_Task_
Leaving out every picture, transcribe the lines from the line that contains "Task: Open the Completed orders filter link" to the end of the entries below, both ends included.

Provided data START

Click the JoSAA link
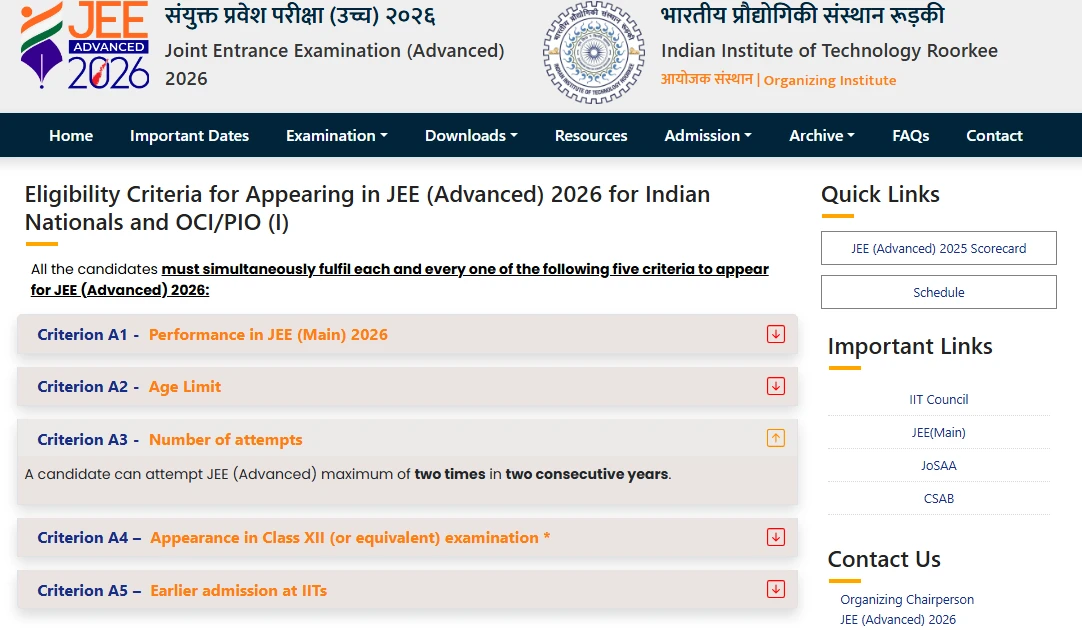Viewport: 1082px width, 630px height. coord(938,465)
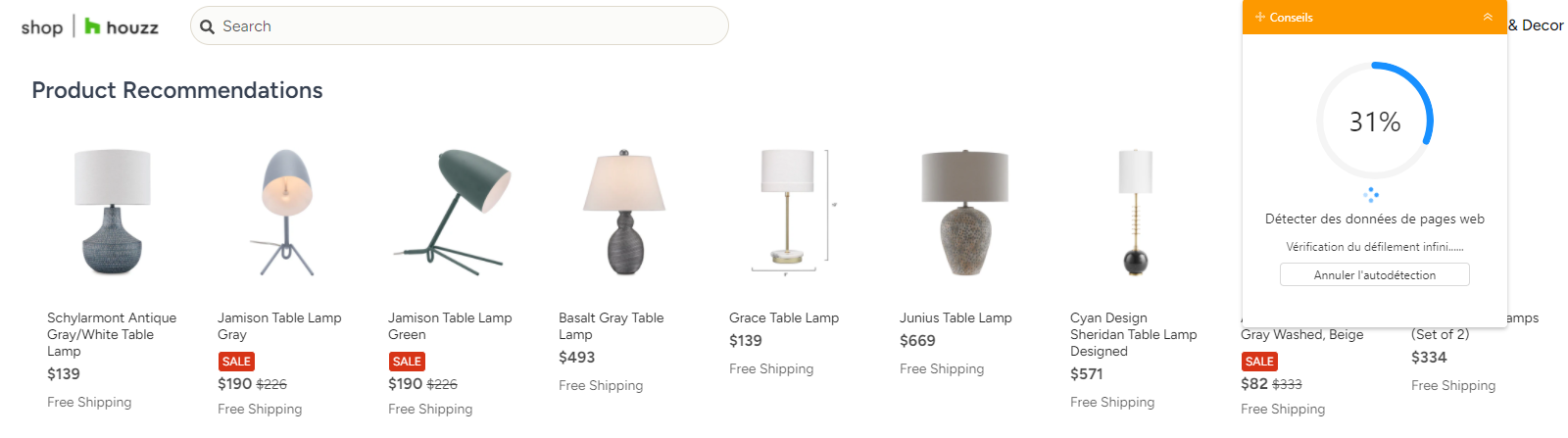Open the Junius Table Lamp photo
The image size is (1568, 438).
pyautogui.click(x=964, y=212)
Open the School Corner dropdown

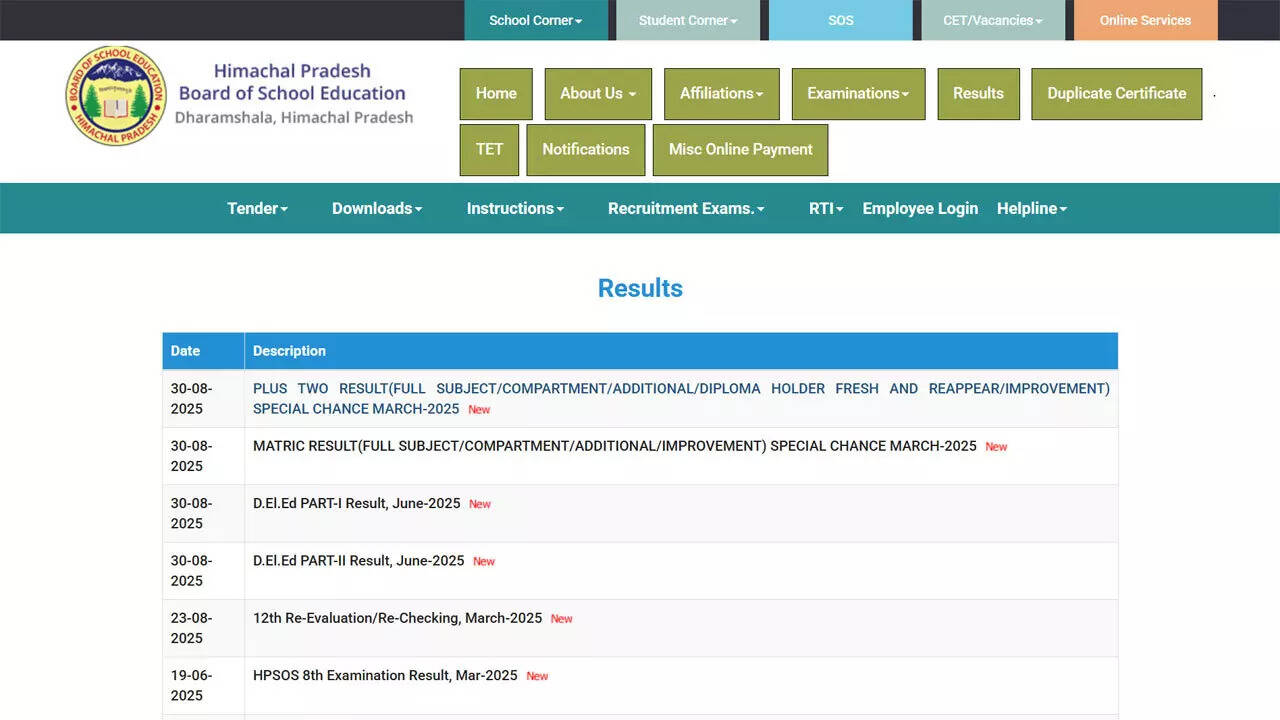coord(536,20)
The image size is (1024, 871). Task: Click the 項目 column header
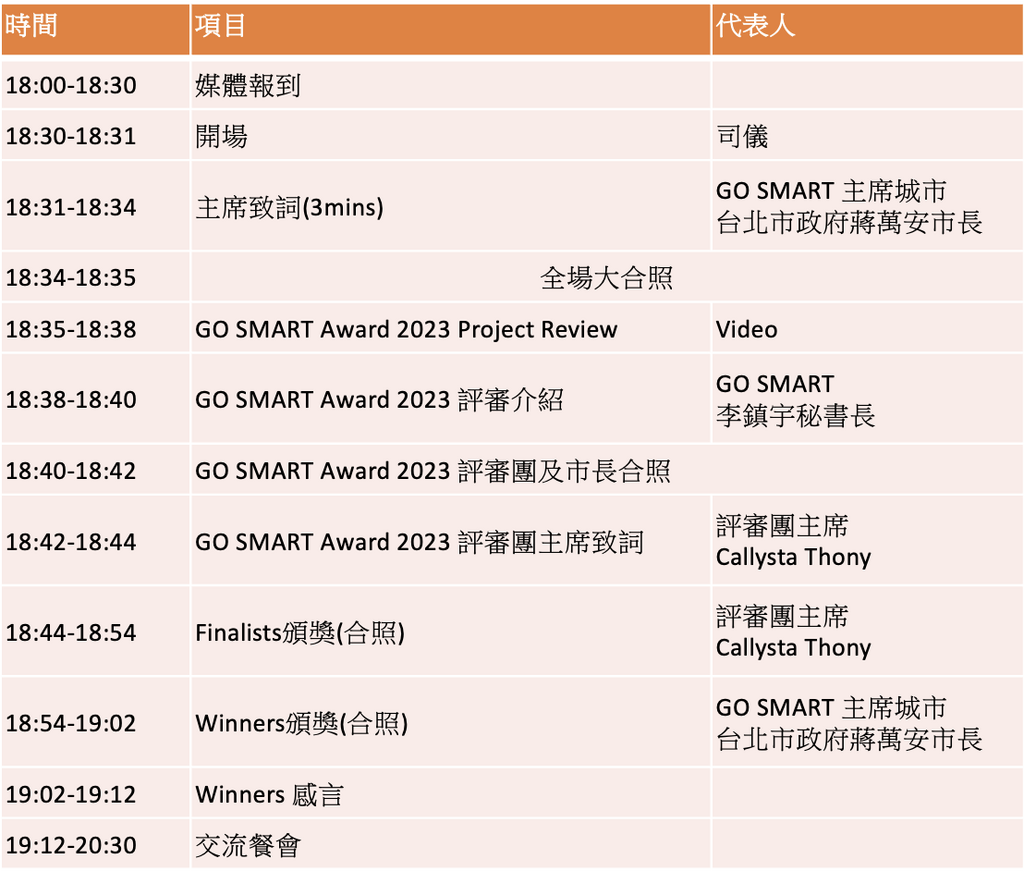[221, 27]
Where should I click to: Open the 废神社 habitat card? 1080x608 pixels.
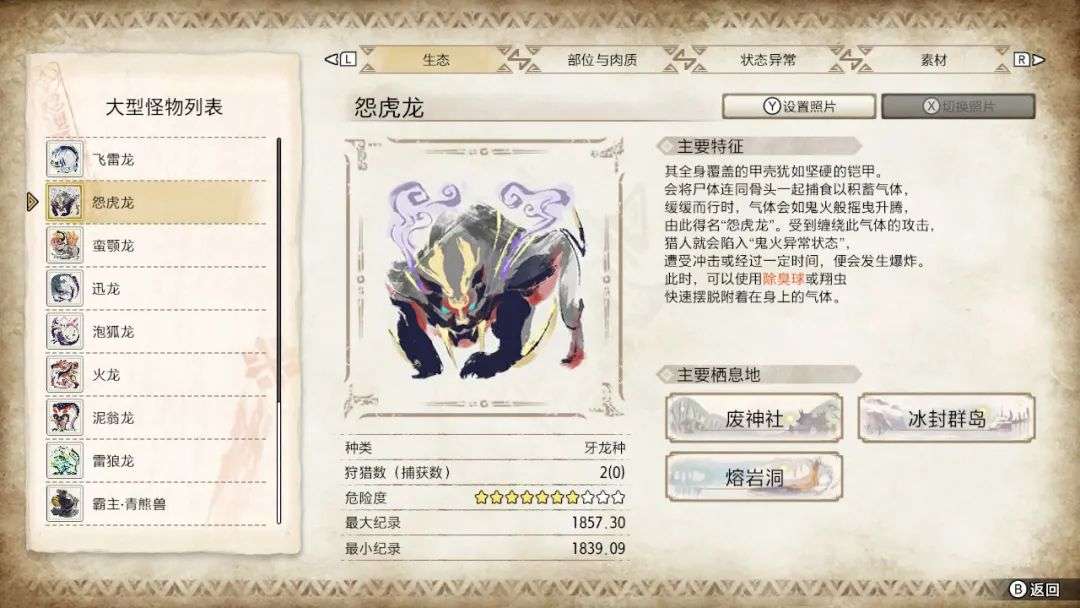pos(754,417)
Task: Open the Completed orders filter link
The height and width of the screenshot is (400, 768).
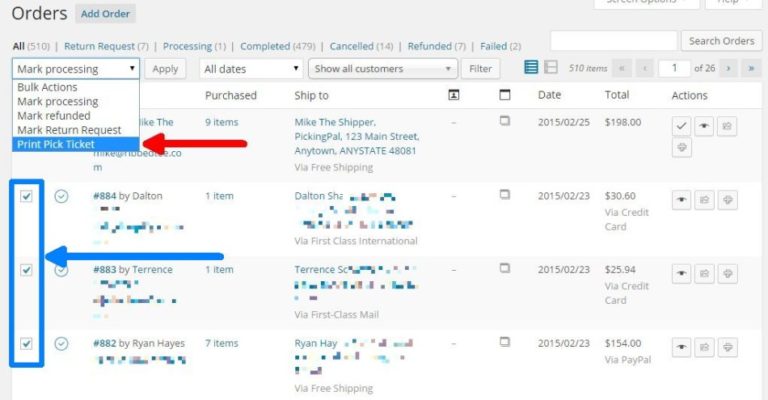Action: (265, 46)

Provided data END

_Answer to the exercise_
Task: Open the Completed orders filter link
The height and width of the screenshot is (400, 768).
Action: (265, 46)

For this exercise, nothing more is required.